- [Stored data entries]
____________

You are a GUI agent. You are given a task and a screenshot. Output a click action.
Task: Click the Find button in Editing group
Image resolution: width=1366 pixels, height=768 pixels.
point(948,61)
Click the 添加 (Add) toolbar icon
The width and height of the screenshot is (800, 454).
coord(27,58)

____________

- [PROBLEM TO SOLVE]
Reproduce each entry above exactly, keeping every character.

- [SOLVED PROBLEM]
You are a GUI agent. You are given a task and a screenshot. Output a click action.
Task: Click the Find button in Editing group
Image resolution: width=1366 pixels, height=768 pixels.
point(948,61)
Click the 添加 (Add) toolbar icon
The width and height of the screenshot is (800, 454).
coord(27,58)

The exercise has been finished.